Petit à petit, j’ai retrouvé ma couchette vide, toujours imprégnée de son parfum. Je me suis glissé sous les couvertures et j’ai tenté de dormir au rythme des vagues et des bruits bizarres créés par les vibrations des moteurs et les tourbillons des immenses hélices sous la coque. Peine perdue, mon cœur est demeuré triste pendant toute la nuit et puis enfin, les Îles de la Madeleine étaient là pour me consoler. Quelques histoires racontées aux passagers et puis l’espoir d’un retour prochain au pays de ma belle auront servi d’antidote à cette tristesse sourde qui a tenté de m’envahir.

Non-content de naviguer sur un grand navire, j’ai mis à l’eau mon petit canot et exploré les rivages de mon enfance. Ici le havre des pêcheurs, là, l’étang au bas de la côte, chez mes grands-parents. Ici la sortie du chenal, là l’anse où mon frère et moi allions plonger du haut des roches. Ici les Demoiselles, ces collines aux rondeurs sensuelles, là les restes du vieux quai, témoin de bien des ébats amoureux en une époque bien lointaine. J’ai stoppé mon petit moteur et utilisé la pagaie afin de mieux écouter ce silence et plonger en plein océan de souvenirs. Un paradis ! Oui, c’était un paradis et nous ne le savions pas. Maintenant, je sais et je voudrais l’emmener avec moi. Heureusement, il demeure en ma tête comme trésor enfoui et inaccessible à d’autres. Je le garde jalousement et souhaite y retourner jusqu’à la fin de mes jours. Le clapot sur l’étrave du canot devient musique, les tourbillons autour de ma pagaie deviennent accords musicaux et les rayons ardents du soleil sur les vaguelettes sont autant de marteaux sur un xylophone.

Le lendemain, mon scooter surnommé « Snoopy » me portera avec souplesse et grand bonheur le long des routes des Îles.
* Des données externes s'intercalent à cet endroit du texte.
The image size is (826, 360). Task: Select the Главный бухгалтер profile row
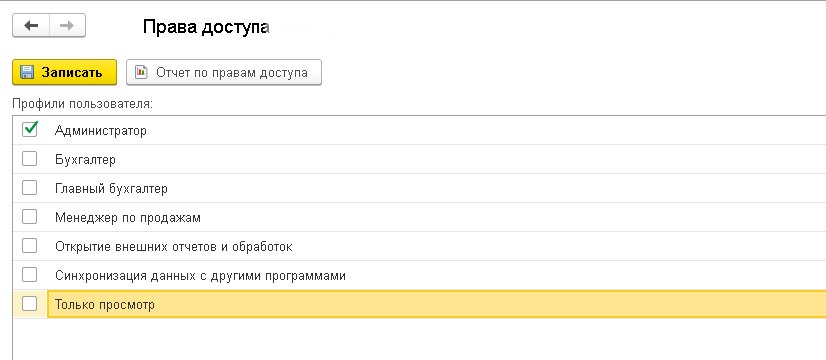pos(419,188)
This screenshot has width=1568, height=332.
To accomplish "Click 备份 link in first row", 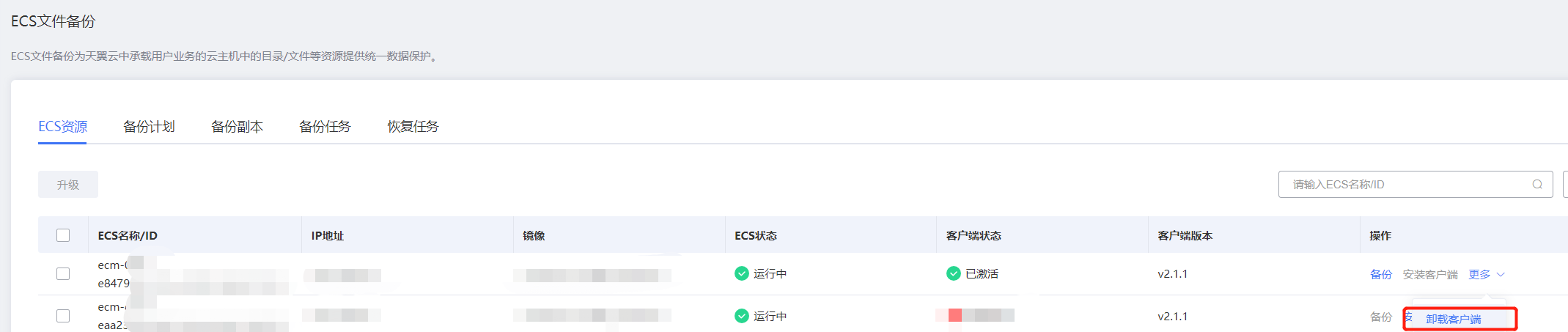I will point(1381,274).
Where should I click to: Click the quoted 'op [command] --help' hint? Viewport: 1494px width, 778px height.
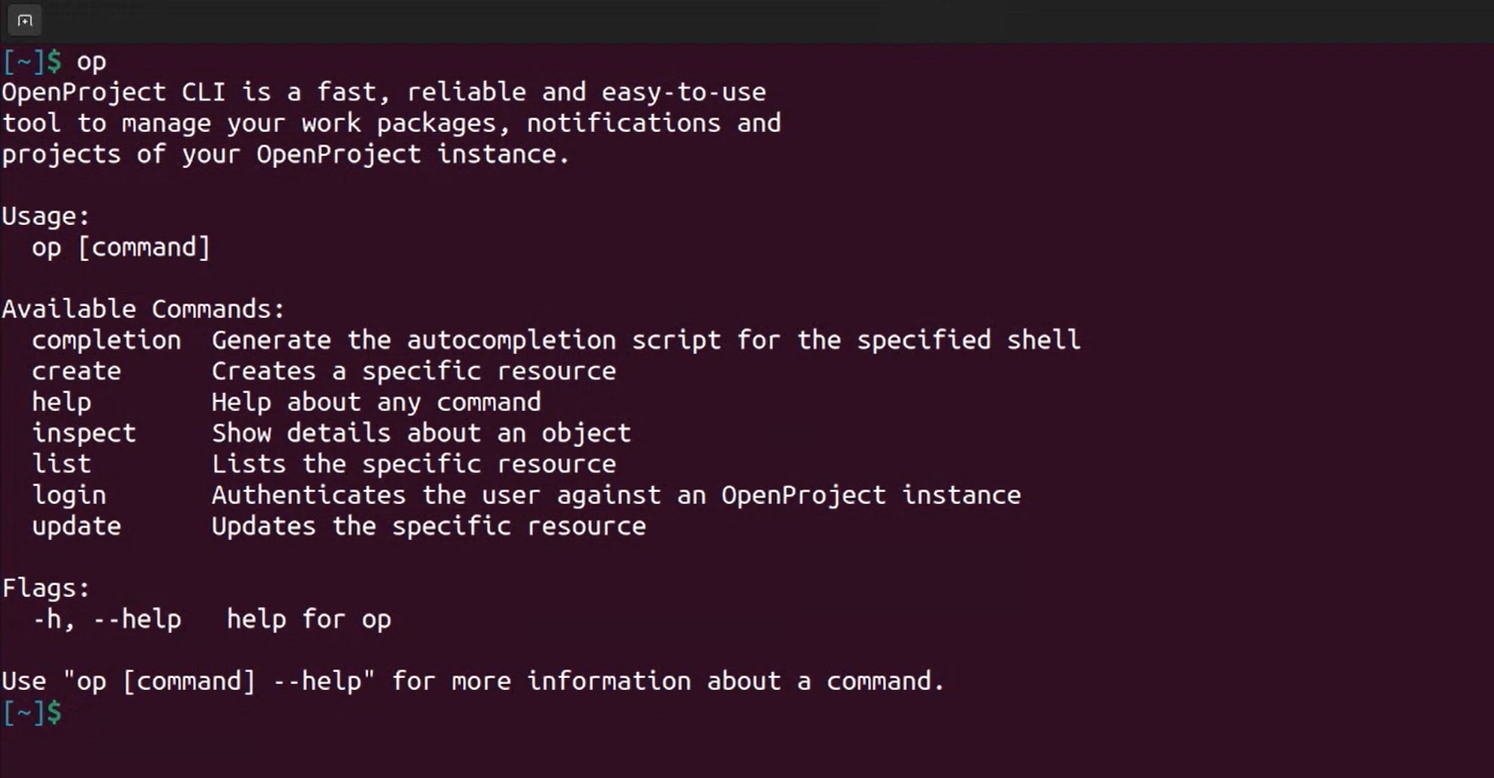(219, 681)
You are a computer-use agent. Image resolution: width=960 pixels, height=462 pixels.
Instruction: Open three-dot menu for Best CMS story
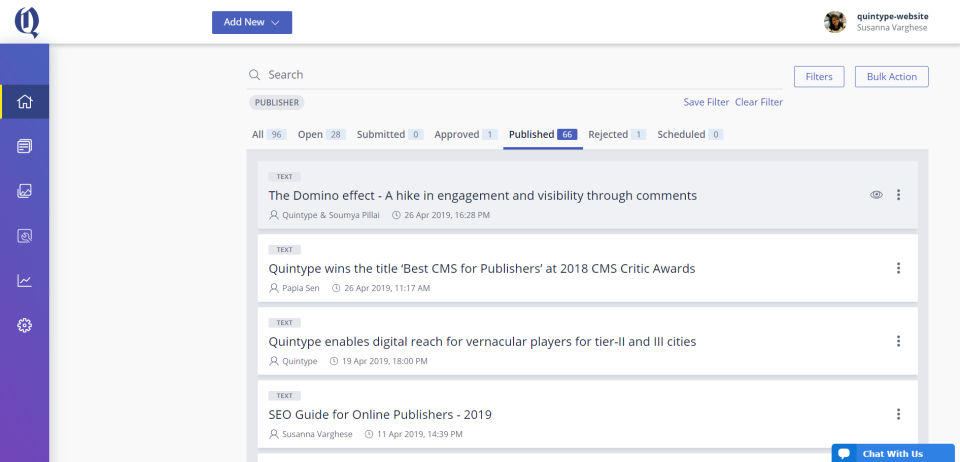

Laissant les guidons me porter au gré de mes rêves, je rends visite à une vieille tante et des cousines. L’accueil est plus que chaleureux, il devient même hilarant. L’amitié a cette qualité unique de ne pas compter le temps passé sans la présence de ceux qu’on aime et c’est merveilleux. Je les quitte le cœur plein de bonheur comme ventre rempli de dessert. Le rêve m’habitera tout au long de la journée en parcourant toutes les routes longeant le littoral de mon enfance.
Je réalise que mon univers est fait de passé, mais je ne m’en inquiète pas. Une fois le retour en ma cabine, il se tourne vers le futur, fatigué de la journée, mais plein de projets à venir. J’appelle ma douce sirène. Ses paroles sont comme fleurs de nénuphar et je me sens comme ce crapaud souhaitant devenir prince pour elle.

Ce matin, j’ai partagé plus d’une heure d’histoire et d’émotions avec quelques centaines de passagers. Je les ai transportés des Grands-Lacs aux Îles en passant par le fleuve, son estuaire, son golfe et cet océan qui le combat et le nourrit tout en même temps. La guerre entre l’eau salée et l’eau douce, la beauté des berges chargées de plages et ces riverains au passé si riche que même les cales des plus grands navires ne pourraient contenir à elles seules, toutes les histoires.
Nous passons au large de l’Anse-au-Griffon à la vitesse des baleines noires. La mer est calme. À peine quelques frissons sur l’onde, comme si elle voulait se faire pardonner sa fureur du matin. Un soleil rouge se couche derrière les montagnes et le fleuve prend une teinte violacée alors que la ligne d’horizon se pare d’argent et de poussière d’or. Plus loin au nord, une petite lumière touche le brouillard naissant à la fraîcheur de la nuit. Comme sentinelle dans le noir, elle est sans doute la signature d’un petit navire qui rappelle qu’il n’y a pas que nous sur cette mer tranquille, mais que d’autres, des hommes et des femmes y naviguent ici, tout comme nous. J’aime à penser qu’ils sont aussi heureux que je le suis en ce moment béni des Dieux. 

Et puis dans deux jours, ma belle m’attendra sur le quai.